Intervista al Corriere della Sera: «Oggi lavoro ancora. Quanto mi sono divertito con Pesaola a Napoli. In tv? Premiano le raccomandazioni non le competenza»

Altafini: «Vivo con 700 euro di pensione, per me il calcio è poesia non denaro»

Al Corriere della Sera

Intervista bella e malinconica a José Altafini sul Corriere della Sera. L’intervista è di Andrea Pasqualetto che è andato a trovarlo ad Alessandria. Altafini collabora con una ditta che produce campi in erba sintetica: «L’azienda non è mia, magari. Io aiuto, trovo clienti, faccio, promuovo. Sono testimonial. L’erba sintetica è il futuro, altro che il fango dove giocavo io». E poi porta un po’ di persone al ristorante di Flavio Tonetto, dove porta a mangiare anche il giornalista del Corriere della Sera.

“Quanto mi sono divertito a Napoli con Pesaola”

«Non ho la pensione da calciatore, non sono riuscito a farla. Ho versato solo tre anni di contributi. Quando ero andato a chiedere il riscatto mi avevano chiesto 70 milioni di lire di arretrati e ho detto ciao amici».

«Quando un uomo vive senza mai pensare ai soldi, i soldi non li fa. E io ho vissuto così. Non ho mai cercato il denaro. Volevo solo divertirmi, in campo e fuori, senza tanti calcoli. Non stavo tanto lì a guardare orari e diete come fanno adesso. Io ingrassavo ma mi divertivo, soprattutto al Npoli quando lo allenava Pesaola. Con lui in campo si entrava e si usciva ridendo. “E non rientrare prima delle tre di notte”, diceva. Non mi sono mai piaciuti quelli che ti stanno col fiato sul collo. Tipo Conte adesso, io scapperei».

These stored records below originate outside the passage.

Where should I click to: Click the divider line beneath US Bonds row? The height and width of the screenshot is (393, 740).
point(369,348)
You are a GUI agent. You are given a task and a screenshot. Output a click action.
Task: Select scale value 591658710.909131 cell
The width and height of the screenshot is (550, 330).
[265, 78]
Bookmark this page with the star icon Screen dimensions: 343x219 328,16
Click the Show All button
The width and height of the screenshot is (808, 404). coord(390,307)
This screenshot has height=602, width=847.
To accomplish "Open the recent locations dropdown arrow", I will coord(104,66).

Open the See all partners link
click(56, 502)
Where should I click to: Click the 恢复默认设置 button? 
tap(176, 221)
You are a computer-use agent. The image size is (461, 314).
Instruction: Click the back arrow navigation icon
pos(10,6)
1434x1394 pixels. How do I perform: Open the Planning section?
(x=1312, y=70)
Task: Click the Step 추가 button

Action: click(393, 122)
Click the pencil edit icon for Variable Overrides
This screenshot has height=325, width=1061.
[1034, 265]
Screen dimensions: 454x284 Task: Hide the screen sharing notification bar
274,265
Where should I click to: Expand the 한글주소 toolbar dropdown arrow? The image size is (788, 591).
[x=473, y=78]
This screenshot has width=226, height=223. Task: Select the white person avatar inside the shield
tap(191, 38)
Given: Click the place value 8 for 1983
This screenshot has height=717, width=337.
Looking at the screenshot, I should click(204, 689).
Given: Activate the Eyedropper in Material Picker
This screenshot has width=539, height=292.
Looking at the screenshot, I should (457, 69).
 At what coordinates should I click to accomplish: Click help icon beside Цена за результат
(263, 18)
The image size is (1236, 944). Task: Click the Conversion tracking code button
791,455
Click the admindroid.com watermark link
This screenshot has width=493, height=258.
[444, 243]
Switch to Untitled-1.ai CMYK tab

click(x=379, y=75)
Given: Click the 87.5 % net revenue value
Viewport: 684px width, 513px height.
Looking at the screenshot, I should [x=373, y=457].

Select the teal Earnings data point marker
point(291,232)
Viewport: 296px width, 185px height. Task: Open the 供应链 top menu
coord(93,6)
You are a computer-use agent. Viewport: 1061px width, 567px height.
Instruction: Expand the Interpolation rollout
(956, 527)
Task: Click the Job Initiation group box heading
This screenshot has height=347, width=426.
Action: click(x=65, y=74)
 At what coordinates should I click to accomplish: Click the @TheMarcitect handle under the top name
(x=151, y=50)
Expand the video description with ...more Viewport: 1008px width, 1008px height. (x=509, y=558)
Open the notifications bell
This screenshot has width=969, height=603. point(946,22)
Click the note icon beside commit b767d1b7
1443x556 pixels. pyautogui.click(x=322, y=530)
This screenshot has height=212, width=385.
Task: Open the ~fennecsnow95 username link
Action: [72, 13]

Ricorda i suoi stipendi: «Il più alto lo prendevo alla Juve. L’ultimo anno 67 milioni di lire lorde, 42% di tasse, una casa ne costava 100. Quando sono andato a Napoli avevo dimezzato la paga per essere libero di andarmene quando volevo. Per me il calcio è poesia, è Pelè, è Messi, è Garrincha, è Zizinho. Poeti. E quando uno è poeta pensa poco al denaro. Se poi è come me, fa anche delle sciocchezze».

Racconta che prima dell’antidoping «le squadre davano le pastigliette. Roba leggera però, tipo quelle per stare svegli e aumentare le prestazioni. Come prendere 5 o 6 caffè».

Perché non lavora più in tv

«Sono arrivati in Sky dei personaggi che mi facevano la guerra per prendere il mio posto e io ho detto tanti saluti, amici. In Italia a volte viene premiata la raccomandazione e non la competenza. Mettono i giovani che urlano senza fantasia. Quando li sento abbasso il volume. Io ho inventato il manuale del calcio, il golasso…».

Racconta che le donne non lo guardano più e si raccomanda col suo amico Tonetto: «quando non ci sarò più voglio le mie ceneri sul Po, così arrivano in Polesine e io torno da dove sono venuto, alle mie radici. Le devi buttare tu, lo sai?».